Un point n’aura pas été abordé, ayant pourtant inspiré le titre de cette étude, celui de la connivence de forme entre l’histoire et la poésie : du débris au fragmentaire, des cendres à la semaison. De fait, ce rapprochement a déjà été établi par la critique. Jean-Marc Sourdillon écrit ainsi, au sujet de la forme fragmentaire de La Promenade sous les arbres :
Rien d’étonnant dès lors à ce que la forme choisie soit celle d’une composition fragmentaire, résultant de l’impossibilité à la fois personnelle et historique de construire un discours d’un seul tenant sur l’expérience individuelle telle qu’elle est vécue dans la période de l’après-guerre57.

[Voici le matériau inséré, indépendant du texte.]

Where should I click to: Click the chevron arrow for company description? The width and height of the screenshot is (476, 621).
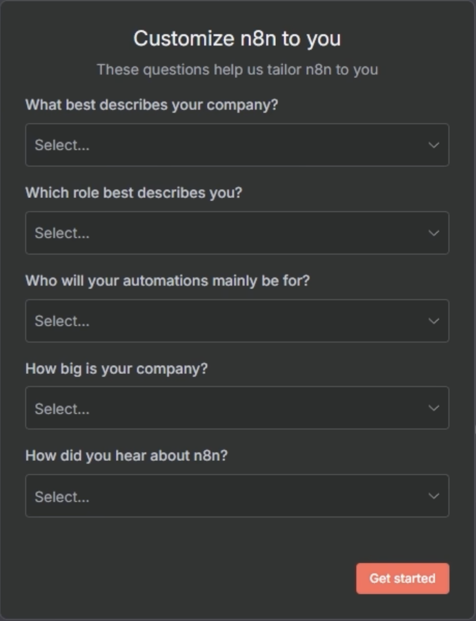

Nous voudrions simplement y ajouter, pour finir, dans la continuité de cette étude sur les débris et la poussière comme métonymie de l’histoire, une piste, qui serait celle de la décantation. Le terme revient souvent, notamment dans les carnets de La Semaison, suggérant un lien entre celle des poussières de l’histoire, celle des émotions liées aux rencontres poétiques et celle enfin des notes que Jaccottet sème et ne reprend souvent que des années plus tard. En effet, Philippe Jaccottet l’emploie à la fois pour désigner un processus naturel58 et un processus poétique59. Le mot permet aussi de dire le lien avec d’autres poètes admirés : Gustave Roud, chez qui Jaccottet trouve « le sentiment de la transparence par décantation de l’âme, du cœur, du regard60 », Hölderlin61 et Goethe, dont il admire, dans les poèmes, la « suprême décantation62 » de toutes choses. Par un subtil écho, un lien radieux63, cette méditation sur la décantation à l’œuvre chez le poète allemand suit dans les carnets le commentaire d’un poème où Goethe se présente… comme un promeneur cherchant des fossiles. Cet écho s’ajoute ainsi à tous ceux que nous avons voulu relever dans cette étude – miroitements qui suggèrent, en réponse à la violence de l’histoire, la possibilité d’une autre appartenance au monde. Tâtonnements et transitoires éclats opposent alors au traditionnel récit historique, qui mime par sa linéarité la désagrégation qu’il entend rapporter, une nouvelle relation du sens de l’histoire, entre glanage et nouvelle semaison.